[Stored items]

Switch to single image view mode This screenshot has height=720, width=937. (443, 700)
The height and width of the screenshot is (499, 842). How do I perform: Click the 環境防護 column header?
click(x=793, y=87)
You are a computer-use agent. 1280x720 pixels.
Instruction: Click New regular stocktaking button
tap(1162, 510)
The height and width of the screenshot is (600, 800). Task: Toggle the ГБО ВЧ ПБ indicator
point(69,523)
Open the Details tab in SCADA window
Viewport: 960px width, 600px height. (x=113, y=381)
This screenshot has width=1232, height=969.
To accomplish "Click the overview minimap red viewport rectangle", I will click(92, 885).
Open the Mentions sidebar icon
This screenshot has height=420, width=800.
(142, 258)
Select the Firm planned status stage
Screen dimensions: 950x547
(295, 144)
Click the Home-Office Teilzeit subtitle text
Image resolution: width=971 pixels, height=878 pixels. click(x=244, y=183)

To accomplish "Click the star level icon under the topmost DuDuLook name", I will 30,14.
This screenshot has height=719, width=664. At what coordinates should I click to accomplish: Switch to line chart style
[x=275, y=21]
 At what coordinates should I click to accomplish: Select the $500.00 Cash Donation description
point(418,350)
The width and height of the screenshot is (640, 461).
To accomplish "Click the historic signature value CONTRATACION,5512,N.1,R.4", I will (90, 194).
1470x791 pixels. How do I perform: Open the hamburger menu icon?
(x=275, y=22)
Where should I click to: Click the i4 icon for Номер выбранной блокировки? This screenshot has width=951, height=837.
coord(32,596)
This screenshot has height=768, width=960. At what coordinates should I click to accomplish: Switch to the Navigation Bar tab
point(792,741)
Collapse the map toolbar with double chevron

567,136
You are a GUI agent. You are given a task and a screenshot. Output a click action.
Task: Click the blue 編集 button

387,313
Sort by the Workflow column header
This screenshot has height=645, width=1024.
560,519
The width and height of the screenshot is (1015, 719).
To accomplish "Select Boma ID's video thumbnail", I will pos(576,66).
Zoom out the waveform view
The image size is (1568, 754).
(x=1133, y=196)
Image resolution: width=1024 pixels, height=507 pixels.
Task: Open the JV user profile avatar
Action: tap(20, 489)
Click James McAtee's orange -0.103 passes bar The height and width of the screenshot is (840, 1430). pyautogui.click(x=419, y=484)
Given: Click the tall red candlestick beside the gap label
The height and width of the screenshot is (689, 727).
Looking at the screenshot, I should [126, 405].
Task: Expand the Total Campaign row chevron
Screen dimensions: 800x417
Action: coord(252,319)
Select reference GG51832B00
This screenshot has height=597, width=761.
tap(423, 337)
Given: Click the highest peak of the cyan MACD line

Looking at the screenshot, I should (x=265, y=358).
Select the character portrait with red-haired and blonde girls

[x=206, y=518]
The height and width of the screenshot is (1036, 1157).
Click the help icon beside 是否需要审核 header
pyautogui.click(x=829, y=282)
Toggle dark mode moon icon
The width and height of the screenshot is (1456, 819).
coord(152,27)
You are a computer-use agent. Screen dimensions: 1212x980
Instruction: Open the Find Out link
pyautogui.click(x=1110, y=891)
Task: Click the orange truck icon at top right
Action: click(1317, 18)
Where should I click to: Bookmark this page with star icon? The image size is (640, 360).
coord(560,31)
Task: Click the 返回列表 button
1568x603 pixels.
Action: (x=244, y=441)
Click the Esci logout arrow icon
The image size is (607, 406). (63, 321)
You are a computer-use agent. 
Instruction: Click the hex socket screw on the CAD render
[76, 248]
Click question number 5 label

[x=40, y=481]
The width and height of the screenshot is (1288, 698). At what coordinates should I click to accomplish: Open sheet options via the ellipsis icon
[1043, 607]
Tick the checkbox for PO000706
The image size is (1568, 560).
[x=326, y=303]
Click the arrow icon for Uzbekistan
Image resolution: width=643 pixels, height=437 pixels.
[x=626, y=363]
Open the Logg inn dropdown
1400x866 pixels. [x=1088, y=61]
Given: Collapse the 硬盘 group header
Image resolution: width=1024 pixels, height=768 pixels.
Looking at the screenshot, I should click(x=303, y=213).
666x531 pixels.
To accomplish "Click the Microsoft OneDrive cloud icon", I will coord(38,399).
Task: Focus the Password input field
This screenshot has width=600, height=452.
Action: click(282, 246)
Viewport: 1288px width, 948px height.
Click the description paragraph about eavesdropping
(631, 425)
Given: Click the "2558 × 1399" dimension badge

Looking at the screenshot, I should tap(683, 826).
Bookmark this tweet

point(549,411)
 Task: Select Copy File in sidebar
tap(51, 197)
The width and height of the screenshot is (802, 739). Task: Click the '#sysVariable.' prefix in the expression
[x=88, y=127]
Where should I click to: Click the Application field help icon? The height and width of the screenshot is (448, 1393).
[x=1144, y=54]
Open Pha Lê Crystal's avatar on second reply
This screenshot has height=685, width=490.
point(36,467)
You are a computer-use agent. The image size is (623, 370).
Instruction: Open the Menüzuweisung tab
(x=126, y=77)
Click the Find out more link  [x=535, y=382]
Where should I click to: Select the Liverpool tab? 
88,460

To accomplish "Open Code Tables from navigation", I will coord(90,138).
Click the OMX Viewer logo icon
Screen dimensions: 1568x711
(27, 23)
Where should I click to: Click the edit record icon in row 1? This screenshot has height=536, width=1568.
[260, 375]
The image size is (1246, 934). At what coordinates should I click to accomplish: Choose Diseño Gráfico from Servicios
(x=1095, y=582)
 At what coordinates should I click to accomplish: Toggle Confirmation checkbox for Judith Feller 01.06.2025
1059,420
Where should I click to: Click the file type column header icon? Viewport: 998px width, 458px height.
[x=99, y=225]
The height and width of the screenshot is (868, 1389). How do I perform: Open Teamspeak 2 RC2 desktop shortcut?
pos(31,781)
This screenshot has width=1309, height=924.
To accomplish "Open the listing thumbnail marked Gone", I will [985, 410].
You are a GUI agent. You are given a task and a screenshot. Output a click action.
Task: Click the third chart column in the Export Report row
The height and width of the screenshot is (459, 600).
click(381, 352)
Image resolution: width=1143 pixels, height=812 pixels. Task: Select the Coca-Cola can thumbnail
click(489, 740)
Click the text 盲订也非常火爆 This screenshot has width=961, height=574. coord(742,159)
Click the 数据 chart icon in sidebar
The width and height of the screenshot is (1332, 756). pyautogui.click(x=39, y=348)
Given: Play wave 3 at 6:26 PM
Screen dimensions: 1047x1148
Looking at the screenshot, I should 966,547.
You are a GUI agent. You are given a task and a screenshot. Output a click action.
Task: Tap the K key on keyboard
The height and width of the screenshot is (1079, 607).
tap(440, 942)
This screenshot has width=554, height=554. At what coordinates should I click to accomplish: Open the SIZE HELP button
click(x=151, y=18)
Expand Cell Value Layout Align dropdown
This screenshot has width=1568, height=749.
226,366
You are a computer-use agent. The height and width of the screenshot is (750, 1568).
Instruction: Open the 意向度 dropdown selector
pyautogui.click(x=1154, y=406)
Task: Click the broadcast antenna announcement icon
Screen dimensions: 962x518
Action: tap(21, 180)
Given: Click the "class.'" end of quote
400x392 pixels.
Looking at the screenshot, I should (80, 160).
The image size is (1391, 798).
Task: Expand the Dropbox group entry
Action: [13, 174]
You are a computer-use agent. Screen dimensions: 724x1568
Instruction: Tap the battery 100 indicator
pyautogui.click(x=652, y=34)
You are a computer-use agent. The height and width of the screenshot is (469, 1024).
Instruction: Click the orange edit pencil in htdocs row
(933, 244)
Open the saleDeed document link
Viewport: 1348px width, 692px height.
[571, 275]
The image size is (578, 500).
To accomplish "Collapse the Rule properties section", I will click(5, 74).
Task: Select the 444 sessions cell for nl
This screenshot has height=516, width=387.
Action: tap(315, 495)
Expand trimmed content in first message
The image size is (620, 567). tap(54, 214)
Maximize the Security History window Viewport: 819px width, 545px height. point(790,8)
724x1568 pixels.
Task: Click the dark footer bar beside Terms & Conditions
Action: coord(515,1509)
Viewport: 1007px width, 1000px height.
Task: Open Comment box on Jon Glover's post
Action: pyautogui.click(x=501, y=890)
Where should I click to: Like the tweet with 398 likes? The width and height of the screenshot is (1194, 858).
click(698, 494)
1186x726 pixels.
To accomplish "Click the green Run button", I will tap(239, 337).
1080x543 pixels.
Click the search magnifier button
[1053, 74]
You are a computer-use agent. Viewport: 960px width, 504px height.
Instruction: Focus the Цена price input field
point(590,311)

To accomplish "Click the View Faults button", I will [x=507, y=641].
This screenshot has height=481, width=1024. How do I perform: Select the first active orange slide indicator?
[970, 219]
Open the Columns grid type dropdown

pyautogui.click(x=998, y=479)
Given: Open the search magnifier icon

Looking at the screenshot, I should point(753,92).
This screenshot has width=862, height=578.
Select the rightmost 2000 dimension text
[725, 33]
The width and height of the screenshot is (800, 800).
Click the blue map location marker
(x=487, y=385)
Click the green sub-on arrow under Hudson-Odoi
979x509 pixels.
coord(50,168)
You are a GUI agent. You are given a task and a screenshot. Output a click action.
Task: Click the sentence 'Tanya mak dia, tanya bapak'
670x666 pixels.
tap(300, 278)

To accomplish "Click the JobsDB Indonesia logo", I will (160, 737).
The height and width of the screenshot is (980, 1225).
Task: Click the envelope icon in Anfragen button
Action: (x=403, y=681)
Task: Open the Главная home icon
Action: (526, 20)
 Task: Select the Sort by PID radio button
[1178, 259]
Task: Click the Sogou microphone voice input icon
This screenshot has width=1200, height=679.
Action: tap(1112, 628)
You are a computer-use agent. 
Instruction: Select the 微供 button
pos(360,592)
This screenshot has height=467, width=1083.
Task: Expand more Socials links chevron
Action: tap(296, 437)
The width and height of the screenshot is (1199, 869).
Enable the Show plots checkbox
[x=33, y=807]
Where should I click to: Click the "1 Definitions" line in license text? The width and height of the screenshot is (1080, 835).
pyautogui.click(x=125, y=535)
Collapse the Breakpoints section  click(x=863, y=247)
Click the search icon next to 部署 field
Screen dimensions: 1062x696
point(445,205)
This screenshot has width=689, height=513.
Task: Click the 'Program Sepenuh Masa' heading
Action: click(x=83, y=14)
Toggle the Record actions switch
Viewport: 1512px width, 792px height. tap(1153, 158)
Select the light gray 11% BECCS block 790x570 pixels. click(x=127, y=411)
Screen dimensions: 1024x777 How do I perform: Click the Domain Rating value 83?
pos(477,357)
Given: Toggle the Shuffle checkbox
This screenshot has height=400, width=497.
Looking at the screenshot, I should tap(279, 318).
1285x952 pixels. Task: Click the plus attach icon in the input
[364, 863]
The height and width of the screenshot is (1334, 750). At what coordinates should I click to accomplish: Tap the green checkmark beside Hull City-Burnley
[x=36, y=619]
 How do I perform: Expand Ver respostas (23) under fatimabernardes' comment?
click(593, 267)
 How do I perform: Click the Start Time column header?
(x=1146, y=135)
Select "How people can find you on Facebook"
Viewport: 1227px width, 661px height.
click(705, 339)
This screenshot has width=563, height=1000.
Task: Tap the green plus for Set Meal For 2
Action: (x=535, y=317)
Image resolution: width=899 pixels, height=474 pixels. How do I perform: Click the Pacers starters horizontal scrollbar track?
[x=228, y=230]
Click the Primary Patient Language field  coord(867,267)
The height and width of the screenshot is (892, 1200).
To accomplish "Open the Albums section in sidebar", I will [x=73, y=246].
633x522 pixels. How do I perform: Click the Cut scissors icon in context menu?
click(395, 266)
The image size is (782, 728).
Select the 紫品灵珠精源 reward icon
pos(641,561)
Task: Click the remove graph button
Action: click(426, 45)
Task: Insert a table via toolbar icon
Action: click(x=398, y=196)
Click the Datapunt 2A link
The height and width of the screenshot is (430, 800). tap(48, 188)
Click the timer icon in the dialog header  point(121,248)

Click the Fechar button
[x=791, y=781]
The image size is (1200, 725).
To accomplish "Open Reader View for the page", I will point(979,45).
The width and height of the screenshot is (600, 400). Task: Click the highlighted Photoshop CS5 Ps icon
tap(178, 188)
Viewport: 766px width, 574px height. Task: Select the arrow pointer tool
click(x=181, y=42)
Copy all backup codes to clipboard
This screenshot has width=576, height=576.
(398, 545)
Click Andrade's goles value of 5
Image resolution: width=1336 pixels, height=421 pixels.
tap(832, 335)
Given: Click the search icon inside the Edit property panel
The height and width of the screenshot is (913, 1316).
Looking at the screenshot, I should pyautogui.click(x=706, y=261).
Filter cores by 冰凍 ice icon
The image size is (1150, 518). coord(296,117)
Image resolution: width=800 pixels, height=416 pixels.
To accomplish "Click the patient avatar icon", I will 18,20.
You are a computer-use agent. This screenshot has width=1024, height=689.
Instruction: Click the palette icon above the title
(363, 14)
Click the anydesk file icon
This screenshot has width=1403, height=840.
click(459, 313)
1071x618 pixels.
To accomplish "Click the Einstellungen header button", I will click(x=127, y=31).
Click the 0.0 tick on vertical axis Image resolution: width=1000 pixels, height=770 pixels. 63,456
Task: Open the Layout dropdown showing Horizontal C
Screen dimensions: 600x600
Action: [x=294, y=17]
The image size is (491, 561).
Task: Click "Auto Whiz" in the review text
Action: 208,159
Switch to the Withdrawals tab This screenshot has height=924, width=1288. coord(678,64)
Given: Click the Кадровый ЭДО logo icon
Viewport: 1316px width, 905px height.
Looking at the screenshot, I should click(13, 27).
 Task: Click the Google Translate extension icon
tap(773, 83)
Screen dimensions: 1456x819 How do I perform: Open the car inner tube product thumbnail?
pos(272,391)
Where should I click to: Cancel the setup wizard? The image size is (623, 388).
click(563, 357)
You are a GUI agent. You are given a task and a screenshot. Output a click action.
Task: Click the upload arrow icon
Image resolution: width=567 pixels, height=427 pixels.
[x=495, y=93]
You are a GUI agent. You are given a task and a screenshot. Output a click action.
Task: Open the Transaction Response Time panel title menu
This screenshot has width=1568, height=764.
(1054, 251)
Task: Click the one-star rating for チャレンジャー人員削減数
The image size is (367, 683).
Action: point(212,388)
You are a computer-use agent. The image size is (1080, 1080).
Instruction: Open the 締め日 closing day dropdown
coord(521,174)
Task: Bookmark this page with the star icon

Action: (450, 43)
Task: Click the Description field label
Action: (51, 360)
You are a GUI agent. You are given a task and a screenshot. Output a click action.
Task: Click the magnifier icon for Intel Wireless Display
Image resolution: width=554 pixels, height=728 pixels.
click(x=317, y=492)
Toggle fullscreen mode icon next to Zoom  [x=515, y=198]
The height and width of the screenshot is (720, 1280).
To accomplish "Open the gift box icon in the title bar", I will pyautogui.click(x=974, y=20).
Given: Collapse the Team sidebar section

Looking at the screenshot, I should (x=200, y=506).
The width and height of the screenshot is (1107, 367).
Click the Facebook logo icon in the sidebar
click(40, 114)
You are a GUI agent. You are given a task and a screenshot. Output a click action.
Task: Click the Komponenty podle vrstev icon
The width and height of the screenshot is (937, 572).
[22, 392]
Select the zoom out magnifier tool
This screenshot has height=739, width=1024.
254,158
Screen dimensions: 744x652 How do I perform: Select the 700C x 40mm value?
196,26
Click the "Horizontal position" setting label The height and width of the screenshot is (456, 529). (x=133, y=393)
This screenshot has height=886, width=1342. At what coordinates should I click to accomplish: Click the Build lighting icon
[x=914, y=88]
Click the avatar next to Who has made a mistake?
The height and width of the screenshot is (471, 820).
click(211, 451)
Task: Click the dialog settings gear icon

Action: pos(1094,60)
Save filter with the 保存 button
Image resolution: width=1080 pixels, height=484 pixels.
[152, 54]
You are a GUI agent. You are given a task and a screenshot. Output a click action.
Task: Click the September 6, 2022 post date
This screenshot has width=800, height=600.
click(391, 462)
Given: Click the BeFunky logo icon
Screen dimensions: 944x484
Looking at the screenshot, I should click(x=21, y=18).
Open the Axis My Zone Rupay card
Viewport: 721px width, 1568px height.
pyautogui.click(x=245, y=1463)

## Task prompt
Find all the lines with "mode" in the data and copy them.

## Response to this exercise
Switch to single image view mode This screenshot has height=720, width=937. (443, 700)
Toggle dark mode moon icon
Toggle fullscreen mode icon next to Zoom  [x=515, y=198]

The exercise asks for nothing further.